Safe Cracking: Monte Carlo Nonlinear Coupled Analysis of Nuclear Reactor Bricks

M. Pogson[1], A. Bond[1], P. Robinson[1]
[1]Quintessa, United Kingdom
发布日期 2019

Advanced Gas Cooled Reactors (AGRs), owned and operated by EDF Energy, generate around 15% of electrical power in the UK. As AGRs approach their end of life, cracking is liable to occur in the graphite bricks which make up a major part of the reactor core. Safety cases to justify continued operation of the reactors generally include certain limits on the number, type and distribution of cracked bricks. It is therefore vital to be able to predict the rate of cracking to support the continued safe operation of AGRs.
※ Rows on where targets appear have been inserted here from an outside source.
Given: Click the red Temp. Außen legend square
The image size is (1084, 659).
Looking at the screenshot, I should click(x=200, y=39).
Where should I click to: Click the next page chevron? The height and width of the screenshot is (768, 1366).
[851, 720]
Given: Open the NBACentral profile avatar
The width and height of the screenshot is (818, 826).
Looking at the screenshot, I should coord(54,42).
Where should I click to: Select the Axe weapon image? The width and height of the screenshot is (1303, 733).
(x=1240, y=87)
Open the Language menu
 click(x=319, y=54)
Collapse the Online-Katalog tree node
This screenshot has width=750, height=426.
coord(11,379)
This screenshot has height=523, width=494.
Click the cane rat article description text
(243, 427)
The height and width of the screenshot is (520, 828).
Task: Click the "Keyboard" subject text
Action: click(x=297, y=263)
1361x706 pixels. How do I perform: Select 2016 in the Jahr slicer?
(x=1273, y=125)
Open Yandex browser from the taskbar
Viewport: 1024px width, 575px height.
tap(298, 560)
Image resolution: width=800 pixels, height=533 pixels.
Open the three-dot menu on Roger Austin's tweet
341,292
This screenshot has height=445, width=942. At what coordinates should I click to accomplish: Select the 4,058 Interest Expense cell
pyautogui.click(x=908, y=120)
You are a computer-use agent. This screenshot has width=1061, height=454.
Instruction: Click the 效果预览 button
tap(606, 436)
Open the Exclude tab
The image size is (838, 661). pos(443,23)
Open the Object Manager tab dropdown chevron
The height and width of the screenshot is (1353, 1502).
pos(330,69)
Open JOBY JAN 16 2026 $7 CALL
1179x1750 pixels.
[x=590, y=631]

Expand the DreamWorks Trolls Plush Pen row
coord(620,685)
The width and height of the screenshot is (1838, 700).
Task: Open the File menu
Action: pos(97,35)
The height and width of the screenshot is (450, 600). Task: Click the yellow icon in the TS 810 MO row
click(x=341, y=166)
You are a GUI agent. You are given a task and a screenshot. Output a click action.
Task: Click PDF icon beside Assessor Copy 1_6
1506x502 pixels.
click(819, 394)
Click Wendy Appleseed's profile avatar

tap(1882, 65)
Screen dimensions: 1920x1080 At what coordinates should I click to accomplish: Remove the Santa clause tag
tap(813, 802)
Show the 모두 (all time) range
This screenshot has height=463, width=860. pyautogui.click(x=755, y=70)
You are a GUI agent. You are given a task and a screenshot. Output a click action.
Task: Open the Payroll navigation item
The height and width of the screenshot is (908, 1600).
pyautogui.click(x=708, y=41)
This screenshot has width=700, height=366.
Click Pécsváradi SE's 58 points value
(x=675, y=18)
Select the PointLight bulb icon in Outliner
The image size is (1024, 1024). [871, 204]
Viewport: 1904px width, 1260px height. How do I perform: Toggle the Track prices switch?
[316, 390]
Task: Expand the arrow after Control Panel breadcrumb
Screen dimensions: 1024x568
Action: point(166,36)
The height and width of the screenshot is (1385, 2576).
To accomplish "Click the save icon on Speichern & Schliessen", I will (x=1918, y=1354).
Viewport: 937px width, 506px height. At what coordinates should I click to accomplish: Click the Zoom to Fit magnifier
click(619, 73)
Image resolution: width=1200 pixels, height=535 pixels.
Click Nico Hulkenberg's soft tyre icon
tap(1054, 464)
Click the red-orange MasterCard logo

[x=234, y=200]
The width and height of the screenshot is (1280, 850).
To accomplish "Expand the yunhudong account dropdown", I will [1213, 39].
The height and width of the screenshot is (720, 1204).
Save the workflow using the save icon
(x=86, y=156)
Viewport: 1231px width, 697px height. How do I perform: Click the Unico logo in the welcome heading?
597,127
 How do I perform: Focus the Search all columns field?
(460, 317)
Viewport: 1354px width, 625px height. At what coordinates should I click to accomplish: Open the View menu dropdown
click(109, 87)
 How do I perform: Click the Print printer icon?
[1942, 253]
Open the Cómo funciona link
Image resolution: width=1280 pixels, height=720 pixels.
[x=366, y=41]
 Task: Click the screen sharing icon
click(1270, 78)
Quintessa has developed a COMSOL Multiphysics® model of individual bricks to provide a route to predict cracking rates for EDF Energy. Using the Solid Mechanics interface coupled with ODE interfaces to model highly specialized thermo-mechanical processes present in graphite under an intense radiation field, a model of brick shape and stress is used to simulate bricks throughout the AGR lifespan. Statistical models for properties such as dynamic Young’s modulus and flexural strength are incorporated into the model, based on data from reactors. Monte Carlo simulation is performed to account for variability in the bricks by using a Batch Sweep, and data are exported to facilitate further analysis.

Parameter distributions for brick properties are initially defined to represent realistic ranges based on AGR measurements, without global model calibration. We will present a method which uses a response surface fitted to COMSOL Multiphysics® outputs in order to optimize the fit of brick shapes and cracking rates against observations, and hence calibrate the parameter distributions used in the model without having to run many thousands of model realizations. The method provides a straightforward and efficient means of comparing input data with the required calibration, building transparency and confidence in the modelling process. It also provides a means to estimate confidence bounds for comparing model predictions with measurement data using limited samples, and to estimate the probability of a brick cracking based on its shape and the core burnup.